If you can’t follow instructions or pay attention to details up front, it does not instill confidence you can do so if we hire you.


Ditch the generic cover letters and proposals. Again, with a recent employee search, we received a lot of overly generic cover letters, which showed us the applicants were blasting out their resume. Some letters even had the wrong job listed.

How many times have you received a generic email that didn’t even address you directly? These types of generic communications are a waste of time to create and are a waste of time for the recipients. Take the time to be sincere.


If you’ve ever received a SPAM email asking you to wire money for a small piece of a large inheritance, then you know what I’m talking about. Make sure your grammar and style are an indication you are a) educated b) have a proficiency in English.


Yes, differentiation is great and doing something to grab your audience’s attention is encouraged. I once had a salesperson write me a poem!

While differentiation is essential in personal branding, there is a line and when crossed classifies you as too quirky or odd.

I once had someone say this in a cover letter “My name is ‘Alex’, but I also go by the alias Moon Stalker 81”. Yeah, that was enough for me…

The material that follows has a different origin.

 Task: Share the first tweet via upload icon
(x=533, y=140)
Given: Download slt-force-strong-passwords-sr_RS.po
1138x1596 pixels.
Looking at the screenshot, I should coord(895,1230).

I had two qualified applicants I reached out to in order to set an initial interview that self-selected out. These two agreed to the initial time and both ‘had something come up last minute, and needed to reschedule’ twice! Needless to say, we did not extend a 3rd invitation. This told us these individuals could not manage their schedules and certainly weren’t dependable.

Whether you are trying to climb the corporate ladder, just starting your career, or looking to establish yourself as the next face of U.S. soccer, personal branding is an essential strategy for your success.